Work order: Which of the lines below holds the string "badge"? Copy every line that does.
(Data in this exercise)
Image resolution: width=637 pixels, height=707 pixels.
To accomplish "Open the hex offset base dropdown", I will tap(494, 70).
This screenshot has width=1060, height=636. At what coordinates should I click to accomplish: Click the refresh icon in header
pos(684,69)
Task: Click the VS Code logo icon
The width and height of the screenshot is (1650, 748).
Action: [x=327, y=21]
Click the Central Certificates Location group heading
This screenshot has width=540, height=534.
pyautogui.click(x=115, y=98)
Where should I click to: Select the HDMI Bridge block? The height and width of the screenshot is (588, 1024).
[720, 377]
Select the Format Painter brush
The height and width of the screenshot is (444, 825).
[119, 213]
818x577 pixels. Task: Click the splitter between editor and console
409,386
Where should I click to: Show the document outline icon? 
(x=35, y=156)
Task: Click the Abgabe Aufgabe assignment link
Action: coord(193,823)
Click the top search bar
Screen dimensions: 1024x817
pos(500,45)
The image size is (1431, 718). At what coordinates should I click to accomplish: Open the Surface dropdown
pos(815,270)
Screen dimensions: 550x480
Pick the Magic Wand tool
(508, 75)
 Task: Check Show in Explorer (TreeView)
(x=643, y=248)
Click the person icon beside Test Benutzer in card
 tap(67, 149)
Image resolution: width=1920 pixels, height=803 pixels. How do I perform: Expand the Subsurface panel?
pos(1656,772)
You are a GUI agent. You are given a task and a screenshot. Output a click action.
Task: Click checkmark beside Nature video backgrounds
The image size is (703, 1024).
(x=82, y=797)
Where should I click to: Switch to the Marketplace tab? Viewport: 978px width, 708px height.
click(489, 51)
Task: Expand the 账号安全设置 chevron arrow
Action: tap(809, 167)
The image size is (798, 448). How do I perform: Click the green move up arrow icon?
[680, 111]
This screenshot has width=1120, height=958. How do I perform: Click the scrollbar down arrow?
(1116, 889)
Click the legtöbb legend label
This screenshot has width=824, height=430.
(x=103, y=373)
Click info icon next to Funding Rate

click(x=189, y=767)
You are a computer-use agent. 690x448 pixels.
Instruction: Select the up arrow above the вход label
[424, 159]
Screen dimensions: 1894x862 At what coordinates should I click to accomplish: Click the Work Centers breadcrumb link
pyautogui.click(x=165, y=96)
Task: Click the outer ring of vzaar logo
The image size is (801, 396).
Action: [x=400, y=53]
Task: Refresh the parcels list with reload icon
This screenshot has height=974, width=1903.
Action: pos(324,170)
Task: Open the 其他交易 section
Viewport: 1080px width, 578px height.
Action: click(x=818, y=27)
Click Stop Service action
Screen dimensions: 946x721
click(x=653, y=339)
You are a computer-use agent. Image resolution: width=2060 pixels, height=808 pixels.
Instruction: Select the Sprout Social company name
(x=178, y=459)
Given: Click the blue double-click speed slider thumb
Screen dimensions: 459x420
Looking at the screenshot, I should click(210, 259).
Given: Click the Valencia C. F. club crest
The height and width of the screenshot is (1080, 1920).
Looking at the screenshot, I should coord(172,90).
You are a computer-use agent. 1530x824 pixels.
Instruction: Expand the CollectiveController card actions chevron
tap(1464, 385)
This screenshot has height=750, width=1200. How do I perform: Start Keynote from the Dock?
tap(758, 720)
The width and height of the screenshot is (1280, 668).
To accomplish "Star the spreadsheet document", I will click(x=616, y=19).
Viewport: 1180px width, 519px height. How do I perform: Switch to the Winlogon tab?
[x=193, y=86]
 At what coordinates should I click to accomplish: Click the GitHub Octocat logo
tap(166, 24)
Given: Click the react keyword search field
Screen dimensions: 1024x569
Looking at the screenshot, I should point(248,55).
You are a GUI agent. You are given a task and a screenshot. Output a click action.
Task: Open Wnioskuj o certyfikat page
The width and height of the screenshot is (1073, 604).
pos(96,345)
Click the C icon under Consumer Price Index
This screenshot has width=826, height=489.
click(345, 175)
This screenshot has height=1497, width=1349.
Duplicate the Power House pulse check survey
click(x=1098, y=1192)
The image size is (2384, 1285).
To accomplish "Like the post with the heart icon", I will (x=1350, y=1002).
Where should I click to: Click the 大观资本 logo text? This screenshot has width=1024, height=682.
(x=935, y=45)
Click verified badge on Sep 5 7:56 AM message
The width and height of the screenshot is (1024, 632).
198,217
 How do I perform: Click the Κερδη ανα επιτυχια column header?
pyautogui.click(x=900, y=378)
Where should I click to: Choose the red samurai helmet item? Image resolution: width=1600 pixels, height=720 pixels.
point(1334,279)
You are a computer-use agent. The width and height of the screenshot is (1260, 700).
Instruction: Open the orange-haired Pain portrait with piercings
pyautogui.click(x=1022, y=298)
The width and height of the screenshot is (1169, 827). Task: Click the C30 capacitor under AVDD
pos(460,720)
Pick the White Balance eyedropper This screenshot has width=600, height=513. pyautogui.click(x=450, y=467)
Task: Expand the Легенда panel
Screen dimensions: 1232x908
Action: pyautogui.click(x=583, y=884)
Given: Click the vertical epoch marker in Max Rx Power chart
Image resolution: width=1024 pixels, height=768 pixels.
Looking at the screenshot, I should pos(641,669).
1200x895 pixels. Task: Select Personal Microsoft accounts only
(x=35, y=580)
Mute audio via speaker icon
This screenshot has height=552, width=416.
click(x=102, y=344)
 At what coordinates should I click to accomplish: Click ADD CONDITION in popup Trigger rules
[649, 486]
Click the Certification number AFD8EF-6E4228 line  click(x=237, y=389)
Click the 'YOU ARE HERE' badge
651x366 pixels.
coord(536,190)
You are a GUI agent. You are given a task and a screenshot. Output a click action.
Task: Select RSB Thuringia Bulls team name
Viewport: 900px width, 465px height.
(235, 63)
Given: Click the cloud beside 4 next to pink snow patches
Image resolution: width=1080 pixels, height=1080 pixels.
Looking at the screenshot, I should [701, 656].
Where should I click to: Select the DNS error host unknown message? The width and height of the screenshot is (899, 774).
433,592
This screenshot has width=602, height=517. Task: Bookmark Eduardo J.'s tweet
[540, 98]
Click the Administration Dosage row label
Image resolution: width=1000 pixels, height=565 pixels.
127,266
(End Data in this exercise)
Result below:
Click verified badge on Sep 5 7:56 AM message
Click the 'YOU ARE HERE' badge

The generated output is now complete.